WüSTING - „Kiek mol rin“ lautet die Devise von Helga und Herbert Heinemann. Die beiden haben sich mit drei anderen Familien zusammengeschlossen und betreiben den Bauernmarkt in Wüsting. Zu ihren Produkten zählen hausgemachte Nudeln und frisches Brot aus dem Steinbackofen von Ingrid Wragge, Eier und Kartoffeln von Helmut Schlötelburg, Obst und Gemüse von Familie Quaas aus Hudermoor und Fruchtaufstriche, Säfte, Honig und Gemüse, direkt aus eigener Produktion.

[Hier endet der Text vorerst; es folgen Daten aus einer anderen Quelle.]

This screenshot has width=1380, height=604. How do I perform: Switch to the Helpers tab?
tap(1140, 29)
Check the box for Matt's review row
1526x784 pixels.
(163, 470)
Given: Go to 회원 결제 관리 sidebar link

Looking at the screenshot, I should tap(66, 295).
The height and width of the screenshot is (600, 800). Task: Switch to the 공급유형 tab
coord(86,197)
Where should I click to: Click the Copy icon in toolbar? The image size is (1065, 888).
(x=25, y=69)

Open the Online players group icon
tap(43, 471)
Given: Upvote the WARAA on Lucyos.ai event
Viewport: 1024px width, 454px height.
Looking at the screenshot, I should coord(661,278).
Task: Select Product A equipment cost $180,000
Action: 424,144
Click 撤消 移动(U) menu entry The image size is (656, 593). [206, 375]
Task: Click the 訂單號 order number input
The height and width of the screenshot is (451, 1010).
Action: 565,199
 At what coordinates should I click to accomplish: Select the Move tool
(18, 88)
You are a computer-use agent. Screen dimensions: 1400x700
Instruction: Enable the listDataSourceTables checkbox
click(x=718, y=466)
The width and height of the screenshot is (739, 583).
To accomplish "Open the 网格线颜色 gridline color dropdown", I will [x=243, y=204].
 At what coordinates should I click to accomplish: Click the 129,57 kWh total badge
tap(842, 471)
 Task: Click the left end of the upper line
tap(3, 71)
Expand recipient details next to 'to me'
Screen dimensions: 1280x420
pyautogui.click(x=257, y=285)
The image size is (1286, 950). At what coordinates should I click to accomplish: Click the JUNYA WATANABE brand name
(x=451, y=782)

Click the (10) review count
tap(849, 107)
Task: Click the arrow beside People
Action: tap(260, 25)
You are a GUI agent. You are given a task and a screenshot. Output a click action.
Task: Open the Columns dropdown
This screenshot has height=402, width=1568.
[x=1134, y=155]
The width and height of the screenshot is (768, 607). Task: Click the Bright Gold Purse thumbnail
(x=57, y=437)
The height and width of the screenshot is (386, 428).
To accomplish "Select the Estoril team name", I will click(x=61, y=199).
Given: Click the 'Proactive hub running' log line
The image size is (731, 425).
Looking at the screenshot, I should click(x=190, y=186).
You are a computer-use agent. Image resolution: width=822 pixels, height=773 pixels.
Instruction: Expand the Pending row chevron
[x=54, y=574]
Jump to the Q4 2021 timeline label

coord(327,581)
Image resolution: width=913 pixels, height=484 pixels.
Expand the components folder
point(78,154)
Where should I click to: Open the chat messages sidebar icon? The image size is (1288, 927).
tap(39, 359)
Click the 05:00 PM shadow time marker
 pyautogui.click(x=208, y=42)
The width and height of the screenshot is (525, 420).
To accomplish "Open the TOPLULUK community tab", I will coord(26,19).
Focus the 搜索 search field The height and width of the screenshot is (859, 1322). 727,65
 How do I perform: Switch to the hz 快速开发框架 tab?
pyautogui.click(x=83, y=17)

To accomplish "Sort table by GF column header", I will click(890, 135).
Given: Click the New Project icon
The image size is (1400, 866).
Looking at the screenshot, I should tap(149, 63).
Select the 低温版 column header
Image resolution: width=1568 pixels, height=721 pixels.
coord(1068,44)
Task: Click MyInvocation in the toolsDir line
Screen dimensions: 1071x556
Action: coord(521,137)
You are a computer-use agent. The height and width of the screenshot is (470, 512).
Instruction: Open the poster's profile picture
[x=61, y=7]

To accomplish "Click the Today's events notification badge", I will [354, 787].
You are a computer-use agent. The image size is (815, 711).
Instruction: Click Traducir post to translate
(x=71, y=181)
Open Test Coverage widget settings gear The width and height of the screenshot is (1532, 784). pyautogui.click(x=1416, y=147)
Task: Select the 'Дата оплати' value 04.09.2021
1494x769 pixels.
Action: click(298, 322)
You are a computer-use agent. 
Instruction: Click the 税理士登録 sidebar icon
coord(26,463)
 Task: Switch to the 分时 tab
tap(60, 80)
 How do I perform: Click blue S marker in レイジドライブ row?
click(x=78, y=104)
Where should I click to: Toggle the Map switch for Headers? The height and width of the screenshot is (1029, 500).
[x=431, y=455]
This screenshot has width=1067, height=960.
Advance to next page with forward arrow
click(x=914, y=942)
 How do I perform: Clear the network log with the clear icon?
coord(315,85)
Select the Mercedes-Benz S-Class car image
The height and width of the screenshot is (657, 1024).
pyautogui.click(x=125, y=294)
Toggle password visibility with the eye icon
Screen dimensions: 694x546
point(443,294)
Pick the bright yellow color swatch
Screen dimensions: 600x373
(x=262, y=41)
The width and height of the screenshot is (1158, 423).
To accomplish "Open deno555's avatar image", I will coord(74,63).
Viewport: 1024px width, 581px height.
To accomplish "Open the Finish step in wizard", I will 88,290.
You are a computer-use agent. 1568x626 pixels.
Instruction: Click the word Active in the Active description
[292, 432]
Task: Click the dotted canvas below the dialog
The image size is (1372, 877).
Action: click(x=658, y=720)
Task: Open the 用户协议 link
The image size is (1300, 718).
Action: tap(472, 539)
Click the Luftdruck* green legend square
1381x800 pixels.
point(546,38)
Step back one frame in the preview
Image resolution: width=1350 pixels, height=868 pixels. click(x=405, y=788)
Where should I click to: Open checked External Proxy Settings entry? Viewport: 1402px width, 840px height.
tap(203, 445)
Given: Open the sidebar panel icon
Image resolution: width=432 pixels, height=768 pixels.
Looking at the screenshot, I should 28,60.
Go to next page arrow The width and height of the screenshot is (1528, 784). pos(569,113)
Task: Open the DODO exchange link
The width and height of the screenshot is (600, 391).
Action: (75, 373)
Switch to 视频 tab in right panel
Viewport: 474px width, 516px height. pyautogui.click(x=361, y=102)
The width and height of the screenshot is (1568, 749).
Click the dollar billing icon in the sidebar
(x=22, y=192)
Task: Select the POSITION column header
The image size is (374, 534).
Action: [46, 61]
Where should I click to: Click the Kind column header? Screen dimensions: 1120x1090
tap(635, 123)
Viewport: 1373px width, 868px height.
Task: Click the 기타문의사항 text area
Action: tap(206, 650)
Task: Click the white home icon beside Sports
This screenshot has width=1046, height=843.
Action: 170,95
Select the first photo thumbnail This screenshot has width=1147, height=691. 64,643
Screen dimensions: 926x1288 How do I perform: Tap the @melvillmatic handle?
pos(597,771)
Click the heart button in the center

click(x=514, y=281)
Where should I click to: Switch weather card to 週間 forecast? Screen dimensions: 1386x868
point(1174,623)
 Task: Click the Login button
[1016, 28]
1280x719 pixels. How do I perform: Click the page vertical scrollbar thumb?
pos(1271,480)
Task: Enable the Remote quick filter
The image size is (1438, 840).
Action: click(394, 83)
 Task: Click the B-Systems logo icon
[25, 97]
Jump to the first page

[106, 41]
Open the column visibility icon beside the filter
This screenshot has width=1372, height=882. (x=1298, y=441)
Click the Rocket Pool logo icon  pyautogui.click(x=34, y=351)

Die Idee, einen Bauernmarkt zu eröffnen, sei vor knapp acht Jahren entstanden, berichtet Helga Heinemann. Damals gab es einen Wochenmarkt in Wüsting, der nicht besonders gut lief, und so haben die vier Familien beschlossen auf dem Hof von Heinemanns aktiv zu werden. Täglich kann dort, unter der Woche von neun bis 18 Uhr, reingeschaut und eingekauft werden. „Im Sommer klingelt es jeden Tag mehrmals“, berichtet Herbert Heinemann. Die frischen Sachen sind stets auf einer Holztafel am Straßenrand aufgeführt.
Der Markt sowie der Hof werden von Heinemanns als Nebenerwerbsbetrieb geführt. Seit 1950 wird auf dem Hof Landwirtschaft betrieben – vor allem Milchviehhaltung –, schildert Herbert Heinemann. Er übernahm den Hof 1985 als Betriebsleiter von seinem Vater. 1992 wurden die Milchkühe abgeschafft, und es erfolgte eine Umstellung auf einen Nebenerwerbs- und Grünlandbetrieb. Nur von der Landwirtschaft hätten Heinemanns damals nicht leben können. 2001 begannen sie dann mit dem Bauernmarkt und der Direktvermarktung, erläutert Helga Heinemann.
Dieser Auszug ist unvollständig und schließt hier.